Nor are declarations meant to define a contract (and the same goes for everything else that usually goes in a header file). That is what the the formal parameter list in the function definition does. Header files exist so that the compiler has the proper definitions to do its work.
A final note: a well-disciplined programmer knows what does and what does not belong in header files. A header file helps organize a program by keeping all the "prerequisites" out of the way from the real "meat and potatoes" of a the code.
Maybe I wasn't clear- when I referred to "information hiding" I was demonstrating how a principle can be taken too far- when you hide the information of the parameter names, the developer is compelled to investigate- thus losing all the benefits of information hiding in the first place.
When you provide a code library to a customer, where is the "function definition" provided? In the compiled library? Should we force the customer to reverse compile our code to find the function definition?
The header files are a deliverable, along with the .lib, .so, .a or whatever you make for someone's use. If you're especially conscientious, you can publish an additional spec with your delivered code. But I always find the header file (if done correctly) to be the first source for understanding a code library.

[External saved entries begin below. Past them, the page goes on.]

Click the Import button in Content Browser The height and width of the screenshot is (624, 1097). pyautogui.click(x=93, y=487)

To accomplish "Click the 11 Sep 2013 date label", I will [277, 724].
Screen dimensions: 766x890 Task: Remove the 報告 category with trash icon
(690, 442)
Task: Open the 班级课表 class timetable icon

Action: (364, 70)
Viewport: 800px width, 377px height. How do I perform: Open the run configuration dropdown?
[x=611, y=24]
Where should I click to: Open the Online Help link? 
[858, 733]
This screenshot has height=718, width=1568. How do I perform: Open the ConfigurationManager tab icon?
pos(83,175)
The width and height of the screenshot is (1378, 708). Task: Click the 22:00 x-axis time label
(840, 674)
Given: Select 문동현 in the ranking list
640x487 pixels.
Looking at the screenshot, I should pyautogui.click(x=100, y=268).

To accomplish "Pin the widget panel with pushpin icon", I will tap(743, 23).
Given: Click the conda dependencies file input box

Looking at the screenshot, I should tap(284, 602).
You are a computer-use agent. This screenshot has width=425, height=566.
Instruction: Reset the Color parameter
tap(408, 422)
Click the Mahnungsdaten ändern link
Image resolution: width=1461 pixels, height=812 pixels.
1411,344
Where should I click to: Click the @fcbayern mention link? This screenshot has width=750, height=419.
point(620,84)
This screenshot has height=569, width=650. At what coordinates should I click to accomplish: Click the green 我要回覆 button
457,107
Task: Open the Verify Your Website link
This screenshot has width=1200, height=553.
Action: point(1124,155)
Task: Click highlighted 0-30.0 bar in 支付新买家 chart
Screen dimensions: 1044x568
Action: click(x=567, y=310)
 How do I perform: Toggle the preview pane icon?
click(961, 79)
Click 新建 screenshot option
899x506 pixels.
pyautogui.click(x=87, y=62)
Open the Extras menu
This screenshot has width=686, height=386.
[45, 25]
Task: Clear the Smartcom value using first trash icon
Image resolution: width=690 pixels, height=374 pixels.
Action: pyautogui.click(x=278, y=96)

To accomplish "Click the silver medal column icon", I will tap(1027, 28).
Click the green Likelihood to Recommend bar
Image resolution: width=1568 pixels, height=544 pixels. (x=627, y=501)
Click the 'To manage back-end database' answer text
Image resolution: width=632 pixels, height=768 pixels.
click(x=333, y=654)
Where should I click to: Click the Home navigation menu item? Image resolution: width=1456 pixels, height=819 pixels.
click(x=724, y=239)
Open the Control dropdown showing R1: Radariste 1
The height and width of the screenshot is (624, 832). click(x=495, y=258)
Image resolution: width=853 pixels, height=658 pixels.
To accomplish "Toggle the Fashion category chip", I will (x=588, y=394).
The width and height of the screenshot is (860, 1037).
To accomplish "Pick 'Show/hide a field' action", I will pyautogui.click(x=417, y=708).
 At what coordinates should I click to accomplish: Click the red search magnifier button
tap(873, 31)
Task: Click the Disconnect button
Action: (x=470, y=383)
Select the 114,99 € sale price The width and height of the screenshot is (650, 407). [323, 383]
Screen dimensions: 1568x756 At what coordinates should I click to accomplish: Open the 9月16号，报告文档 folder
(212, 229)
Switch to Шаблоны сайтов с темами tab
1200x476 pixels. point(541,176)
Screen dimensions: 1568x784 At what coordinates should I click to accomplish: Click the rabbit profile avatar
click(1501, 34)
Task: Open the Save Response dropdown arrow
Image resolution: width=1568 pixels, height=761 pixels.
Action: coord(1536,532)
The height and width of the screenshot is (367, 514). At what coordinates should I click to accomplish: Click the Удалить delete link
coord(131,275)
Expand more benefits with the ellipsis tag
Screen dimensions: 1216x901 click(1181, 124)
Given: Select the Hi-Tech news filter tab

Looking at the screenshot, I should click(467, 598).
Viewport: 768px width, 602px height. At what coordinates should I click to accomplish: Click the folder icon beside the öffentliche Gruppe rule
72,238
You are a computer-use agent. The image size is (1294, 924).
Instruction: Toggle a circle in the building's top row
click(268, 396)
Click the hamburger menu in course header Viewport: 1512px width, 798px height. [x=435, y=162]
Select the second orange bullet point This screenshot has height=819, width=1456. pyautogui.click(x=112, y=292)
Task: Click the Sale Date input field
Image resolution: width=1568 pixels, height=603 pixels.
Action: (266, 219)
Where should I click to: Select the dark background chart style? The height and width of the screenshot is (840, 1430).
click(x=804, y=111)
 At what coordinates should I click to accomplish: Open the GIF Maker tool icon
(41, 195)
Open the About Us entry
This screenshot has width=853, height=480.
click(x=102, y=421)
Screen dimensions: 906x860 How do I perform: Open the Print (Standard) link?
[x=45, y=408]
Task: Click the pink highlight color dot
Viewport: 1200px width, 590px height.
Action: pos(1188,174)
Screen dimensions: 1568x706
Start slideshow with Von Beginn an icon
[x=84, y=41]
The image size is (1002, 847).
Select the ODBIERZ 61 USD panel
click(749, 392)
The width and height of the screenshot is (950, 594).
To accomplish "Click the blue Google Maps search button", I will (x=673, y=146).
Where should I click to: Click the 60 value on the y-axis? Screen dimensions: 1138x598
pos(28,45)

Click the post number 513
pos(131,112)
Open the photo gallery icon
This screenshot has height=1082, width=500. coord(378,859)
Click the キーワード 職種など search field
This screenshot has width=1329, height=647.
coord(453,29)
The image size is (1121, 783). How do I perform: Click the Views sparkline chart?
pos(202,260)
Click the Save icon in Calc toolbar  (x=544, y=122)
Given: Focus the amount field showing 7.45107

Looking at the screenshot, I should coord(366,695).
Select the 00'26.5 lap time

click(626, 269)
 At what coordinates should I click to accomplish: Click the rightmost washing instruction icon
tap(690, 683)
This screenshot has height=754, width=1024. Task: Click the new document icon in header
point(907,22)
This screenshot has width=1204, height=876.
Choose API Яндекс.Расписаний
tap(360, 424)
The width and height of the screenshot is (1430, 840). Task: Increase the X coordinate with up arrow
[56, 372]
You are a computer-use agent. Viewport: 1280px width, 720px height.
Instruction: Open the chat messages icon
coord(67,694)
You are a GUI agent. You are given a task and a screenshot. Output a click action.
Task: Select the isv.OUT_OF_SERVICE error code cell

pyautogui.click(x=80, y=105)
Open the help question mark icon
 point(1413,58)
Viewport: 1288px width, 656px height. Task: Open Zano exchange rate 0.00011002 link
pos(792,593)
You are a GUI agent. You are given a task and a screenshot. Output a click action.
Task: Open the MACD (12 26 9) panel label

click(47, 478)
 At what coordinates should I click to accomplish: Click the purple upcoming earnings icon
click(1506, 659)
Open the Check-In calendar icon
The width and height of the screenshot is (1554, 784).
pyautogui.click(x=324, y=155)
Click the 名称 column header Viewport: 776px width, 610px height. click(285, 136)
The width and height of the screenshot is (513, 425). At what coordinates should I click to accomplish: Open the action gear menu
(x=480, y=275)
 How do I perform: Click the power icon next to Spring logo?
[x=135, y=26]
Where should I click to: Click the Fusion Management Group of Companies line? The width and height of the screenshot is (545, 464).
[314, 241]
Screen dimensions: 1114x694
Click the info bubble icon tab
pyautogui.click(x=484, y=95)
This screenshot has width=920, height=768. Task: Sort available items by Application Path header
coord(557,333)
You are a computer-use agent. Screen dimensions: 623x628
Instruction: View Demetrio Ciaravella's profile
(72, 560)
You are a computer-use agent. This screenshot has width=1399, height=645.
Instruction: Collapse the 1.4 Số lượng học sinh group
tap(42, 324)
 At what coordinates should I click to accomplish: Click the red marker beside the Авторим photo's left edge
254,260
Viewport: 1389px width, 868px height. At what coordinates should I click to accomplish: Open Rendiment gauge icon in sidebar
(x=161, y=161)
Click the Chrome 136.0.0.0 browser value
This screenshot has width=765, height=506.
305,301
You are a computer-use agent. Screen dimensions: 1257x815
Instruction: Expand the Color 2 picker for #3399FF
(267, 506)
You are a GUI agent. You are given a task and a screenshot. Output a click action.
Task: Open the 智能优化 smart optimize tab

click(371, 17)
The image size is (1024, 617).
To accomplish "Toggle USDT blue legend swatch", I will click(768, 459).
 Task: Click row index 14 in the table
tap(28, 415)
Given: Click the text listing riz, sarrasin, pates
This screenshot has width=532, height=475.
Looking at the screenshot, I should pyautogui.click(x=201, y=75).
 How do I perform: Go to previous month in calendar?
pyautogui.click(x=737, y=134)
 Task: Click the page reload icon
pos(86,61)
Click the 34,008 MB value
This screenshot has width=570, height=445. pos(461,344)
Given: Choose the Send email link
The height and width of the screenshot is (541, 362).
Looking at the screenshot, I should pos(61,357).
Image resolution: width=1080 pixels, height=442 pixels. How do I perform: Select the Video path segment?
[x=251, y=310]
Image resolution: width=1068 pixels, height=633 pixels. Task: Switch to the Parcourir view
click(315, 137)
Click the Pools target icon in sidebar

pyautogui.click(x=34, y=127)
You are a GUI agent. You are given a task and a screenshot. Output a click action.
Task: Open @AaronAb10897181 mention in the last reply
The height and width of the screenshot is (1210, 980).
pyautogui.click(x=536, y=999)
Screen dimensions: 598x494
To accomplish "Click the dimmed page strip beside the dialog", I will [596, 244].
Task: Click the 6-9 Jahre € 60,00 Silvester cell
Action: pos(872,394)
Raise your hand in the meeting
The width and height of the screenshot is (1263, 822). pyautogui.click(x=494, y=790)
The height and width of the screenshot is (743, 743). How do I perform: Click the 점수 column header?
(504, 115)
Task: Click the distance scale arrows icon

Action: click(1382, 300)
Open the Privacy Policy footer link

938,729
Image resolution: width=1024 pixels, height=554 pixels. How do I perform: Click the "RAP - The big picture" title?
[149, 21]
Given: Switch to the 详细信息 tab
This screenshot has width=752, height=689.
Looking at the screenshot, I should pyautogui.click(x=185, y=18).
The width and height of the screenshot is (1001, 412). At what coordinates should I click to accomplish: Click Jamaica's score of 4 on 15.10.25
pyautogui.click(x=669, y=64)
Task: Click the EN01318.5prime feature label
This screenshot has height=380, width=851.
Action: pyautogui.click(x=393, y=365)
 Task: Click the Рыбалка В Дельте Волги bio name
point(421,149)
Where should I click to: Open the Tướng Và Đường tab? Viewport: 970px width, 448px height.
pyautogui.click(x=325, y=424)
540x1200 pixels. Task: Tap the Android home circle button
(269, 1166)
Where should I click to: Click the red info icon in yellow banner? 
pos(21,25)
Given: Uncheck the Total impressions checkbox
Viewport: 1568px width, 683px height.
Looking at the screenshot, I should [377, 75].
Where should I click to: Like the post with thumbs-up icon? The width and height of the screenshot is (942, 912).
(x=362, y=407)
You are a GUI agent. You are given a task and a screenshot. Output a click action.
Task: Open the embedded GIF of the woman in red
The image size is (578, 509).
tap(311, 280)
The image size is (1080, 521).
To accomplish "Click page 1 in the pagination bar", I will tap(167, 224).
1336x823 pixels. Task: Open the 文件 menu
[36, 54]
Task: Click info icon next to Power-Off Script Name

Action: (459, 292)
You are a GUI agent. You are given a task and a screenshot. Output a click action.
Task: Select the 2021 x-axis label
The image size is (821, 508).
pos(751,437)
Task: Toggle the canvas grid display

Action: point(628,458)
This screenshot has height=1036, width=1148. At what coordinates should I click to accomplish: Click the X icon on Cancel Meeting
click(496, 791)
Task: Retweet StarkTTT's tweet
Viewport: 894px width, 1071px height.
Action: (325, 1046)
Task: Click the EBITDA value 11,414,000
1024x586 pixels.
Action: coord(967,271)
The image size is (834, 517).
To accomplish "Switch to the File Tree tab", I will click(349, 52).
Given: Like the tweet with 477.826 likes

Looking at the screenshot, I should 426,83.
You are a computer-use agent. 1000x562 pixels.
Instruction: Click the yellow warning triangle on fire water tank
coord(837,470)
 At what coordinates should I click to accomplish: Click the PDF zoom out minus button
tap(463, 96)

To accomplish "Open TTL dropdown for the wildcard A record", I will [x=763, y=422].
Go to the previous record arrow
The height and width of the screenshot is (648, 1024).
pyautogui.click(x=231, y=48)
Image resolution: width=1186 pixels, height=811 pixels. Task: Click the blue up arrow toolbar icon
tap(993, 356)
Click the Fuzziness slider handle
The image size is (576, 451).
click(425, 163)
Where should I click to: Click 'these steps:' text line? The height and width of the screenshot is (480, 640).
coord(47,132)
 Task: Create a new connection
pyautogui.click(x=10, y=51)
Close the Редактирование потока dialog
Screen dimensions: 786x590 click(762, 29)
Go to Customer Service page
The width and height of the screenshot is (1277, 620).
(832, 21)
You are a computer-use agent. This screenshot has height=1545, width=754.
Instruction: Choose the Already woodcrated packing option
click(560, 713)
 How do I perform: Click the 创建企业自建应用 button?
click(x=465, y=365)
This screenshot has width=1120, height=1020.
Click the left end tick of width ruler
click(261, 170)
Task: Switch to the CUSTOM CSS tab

The header file can also serve the use of providing an area where shared data or definitions are contained in a common place. This might be considered an "implementation header file" rather than a deliverable header file. These types of header files are recognizable because they are not referenced by other header files- they only appear in the implementation portion of source code. Maybe that's what your babbling about when you refer to the "prerequisites" (that rings of implementation details- something best excluded from deliverable header files).
Just like the deliverable .a and .so files are not intended for the customer to read and understand, header files are similarly incomprehensible with their tangle of conditional compilation and inclusion lines to ensure the product will work on a variety of platforms. Nobody looks to .h files to understand how to use a library other than masochists and wannabe hackers.
Even in cases where function prototypes in headers provide some hints to the user as to how the parameters are used, it is better to add comments on how that is done rather than use the names the developer happened to have used--which may or may not be "self-documenting" and always more awkward than what can be expressed in plain English.
It's pretty clear now that the header files you have been referring to are the ones of your own creation. If you try to deliver the same binary to multiple platforms, I could imagine requiring the aforementioned "incomprehensible" header files. In the real world, most binaries are compiled on the target platform before delivery. This means that the delivered binary has no need of platform-specific hacks.
Ideally a header file would contain a single abstract data type spec (a struct in C) and relevant function prototypes (with named parameters).
"Nobody looks to .h files to understand how to use a library other than masochists and wannabe hackers."
I'd like to see what the rest of the world thinks of that statement.
The header files I am referring to are real world examples. And you set up yet another straw man (perhaps you should considering your handle to that): I said nothing about delivering compiled binaries to the customers, just that the same source files (including the headers) are used.
Your notion of an "ideal" header file is a strange one. You seem to be thinking of Java (which does not have header files) rather than C, given that Java requires exactly one public class per source file (the ADT spec) and within that class you have your methods.